Karst groundwater potential was split into five classes (very low, low, moderate, high, and very high) using the natural break algorithm in ArcGIS 10.5 and then mapped (Figure 5).

The results indicate that 11.6%, 20%, and 10% of the study area was classified as having very high potential by entropy-SVM-RBF, entropy-SVM-SIG, and entropy-SVM-LN (Figure 6). On the contrary, 18.5%, 21%, and 19% of the watershed was classified as having very low groundwater potential by the models (entropy-SVM-RBF, entropy-SVM-SIG, and entropy-SVM-LN).

3.5. Validation Analysis

The validation analysis showed that the entropy-SVM-RBF model (AUC = 0.911) was most accurate (Figure 7 and Table 4). The standard error values of entropy-SVM-RBF were the smallest as well. The entropy-SVM-RBF produced the following metrics: SE = 0.0185, sensitivity = 92.17, specificity = 75.65, PPV = 79.1, NPV = 90.6, and accuracy = 92.1. This was the highest accuracy score among the models. Generally speaking, all three ensemble models achieved acceptable levels of accuracy for mapping karst groundwater potential. The results were validated both mathematically and empirically using of the field-determined locations of springs as truths. In fact, data-mining methods detect and match factors based on empirical evidence and this ultimately underpins predictions. Empirical data from field surveys and excavations (i.e., drilled wells) can also be used to validate modeling results after the fact.

4. Discussion

Karst formations may be the most important source for water supply in many parts of the world. A review of the literature showed that many studies have investigated groundwater potential using both machine learning and statistical models. Most of these studies focus on groundwater extracted from wells and rarely combine machine learning with statistical models to determine groundwater potential in watersheds in karst regions.

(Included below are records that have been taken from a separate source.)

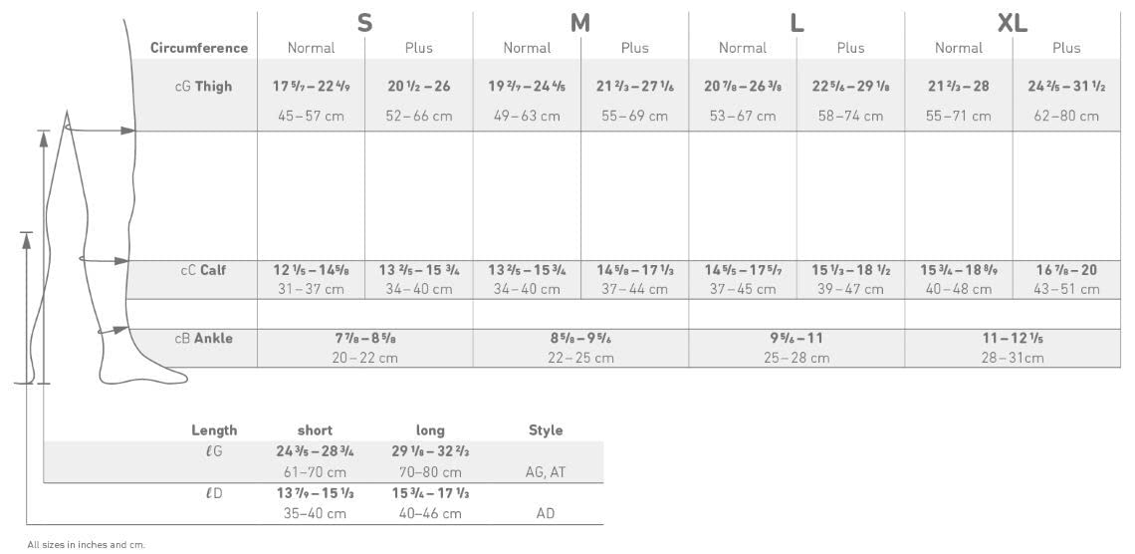Select the XL size header
This screenshot has width=1135, height=554.
(x=1013, y=23)
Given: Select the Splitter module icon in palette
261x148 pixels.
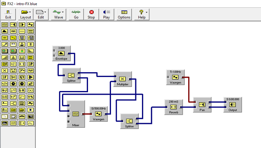Looking at the screenshot, I should coord(13,103).
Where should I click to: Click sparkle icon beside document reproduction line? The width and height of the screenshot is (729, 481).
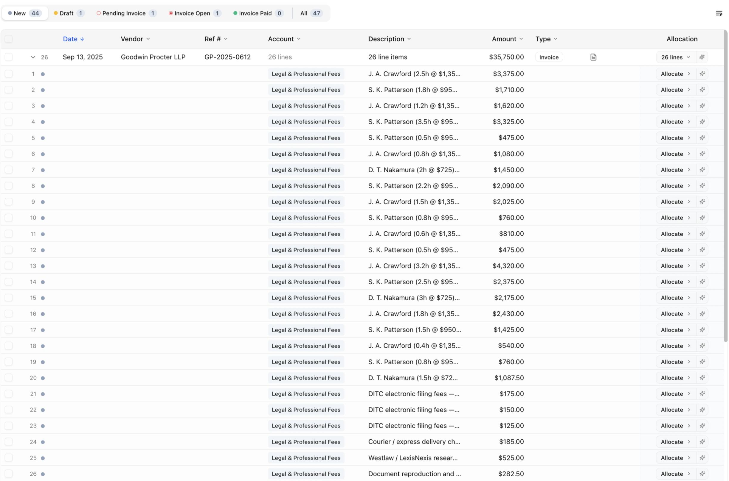tap(703, 474)
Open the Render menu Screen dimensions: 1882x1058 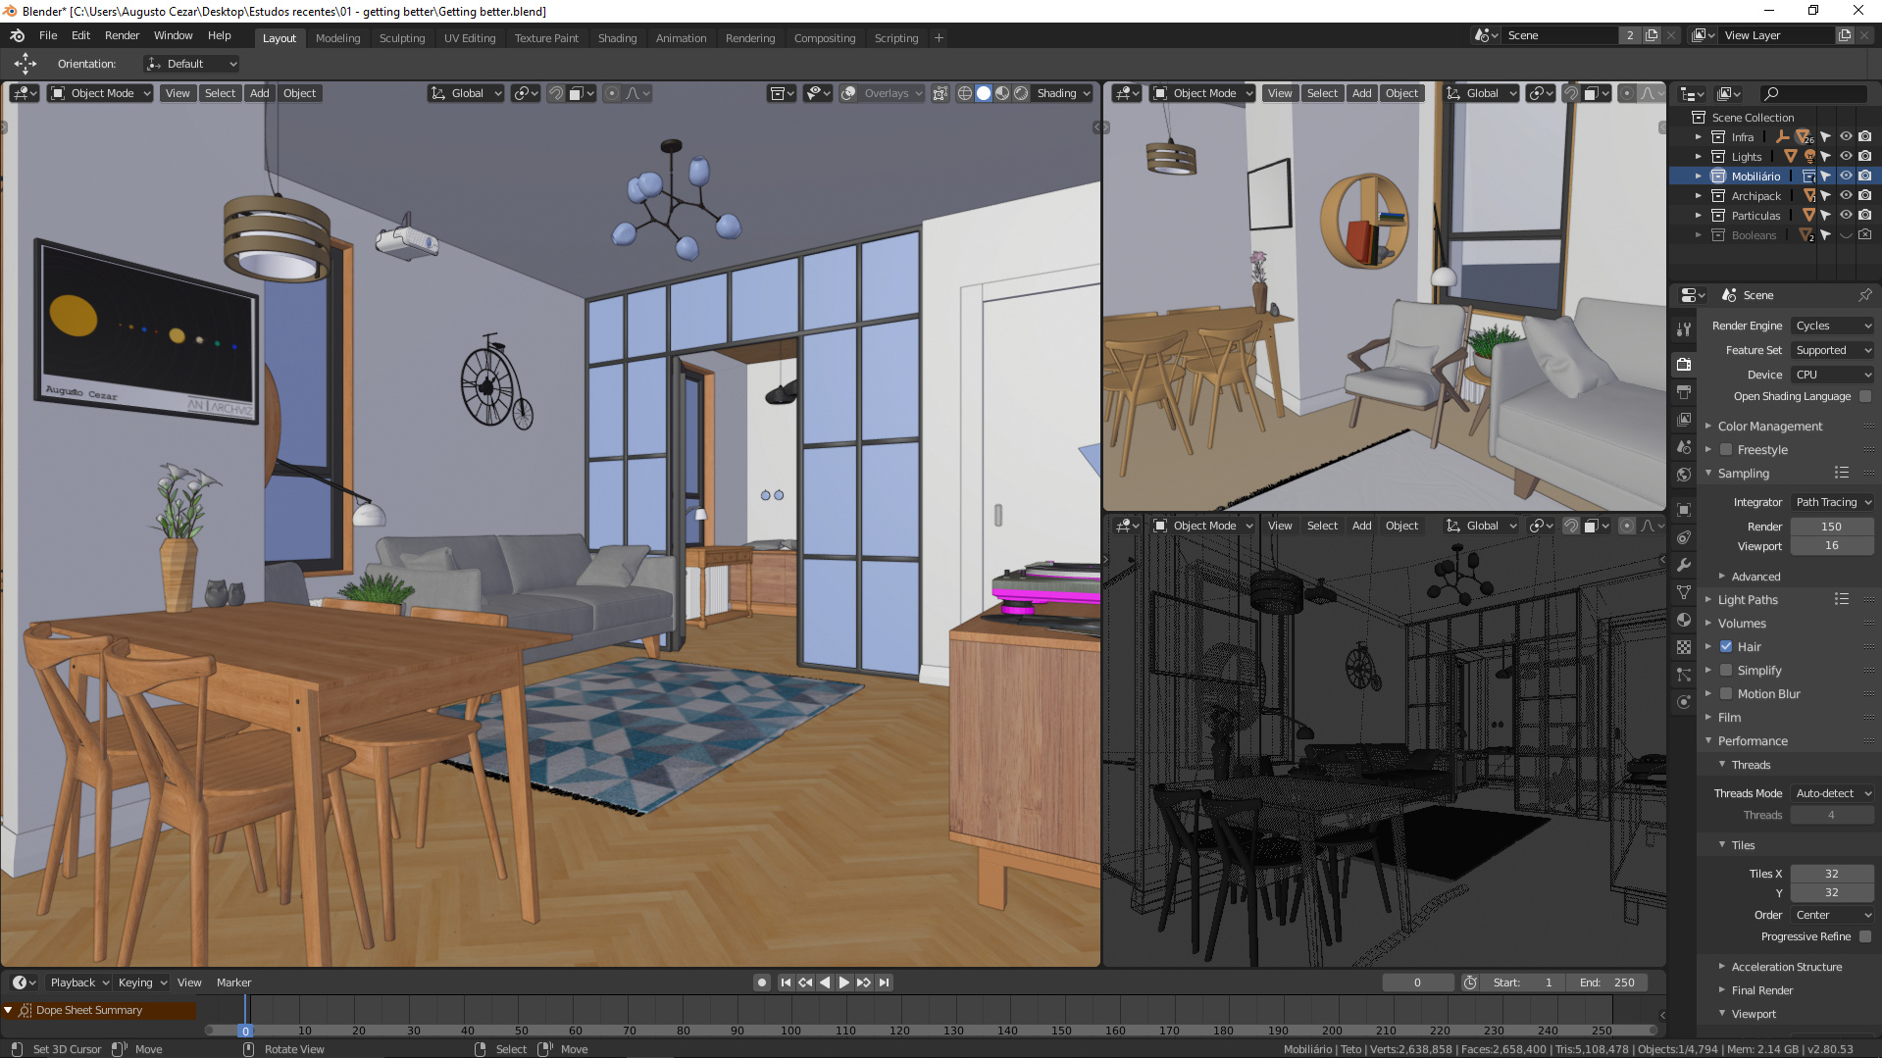click(122, 34)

This study determined karst groundwater potential using three new ensembles of statistical and machine learning algorithms—entropy-SVM-RBF, entropy-SVM-SIG and entropy-SVM-LN.

4.1. Machine Learning Algorithm Performance

Analysis of spring potential classes showed that the areas of predicted lowest potential were largest and the areas of predicted highest potential were smallest for both the entropy-SVM-RBF and entropy-SVM-LN models. Moreover, geographically, the regions with the highest karst groundwater potential were predicted to be the southern and southeastern regions of the watershed. The results of the ROC analysis (Figure 7) indicated that the predictive performance of the entropy-SVM-RBF model was best and that it had the highest accuracy score at 0.911 as well. The entropy-SVM-SIG model’s accuracy was second best at 0.82, while entropy-SVM-LN had a 0.71 accuracy score. Examination of the assorted SVM kernels showed that their performances were affected by two variables—C and

γ

. These parameters were extracted using the grid-search technique. If the C and

γ

variables were implemented using new optimization techniques, the performance of the kernels could be increased. Thus, it is recommended that future studies applying SVMs for groundwater potential prediction should use soft-computing optimization techniques to optimize the values of the kernel parameters. This demonstrates that use of SVM in combination with meta-heuristic algorithms and statistical models such as EBF and entropy can separately improve and enhance the prediction power and accuracy beyond the SVM, EBF, and entropy models. Abedini and Xu [49,50] also reported on the excellent results using SVM-RBF and SVM-entropy for other purposes. There was a significant difference between individual and ensemble models based on predictor performance. The average prediction rates based on AUC values revealed significant improvements. However, the results only pertain to these specific models; it is possible that the new ensembles could better predict groundwater potential map. It is suggested that the accuracy of other models be evaluated by other researchers. It would be better to compare other models in other studies and present their results.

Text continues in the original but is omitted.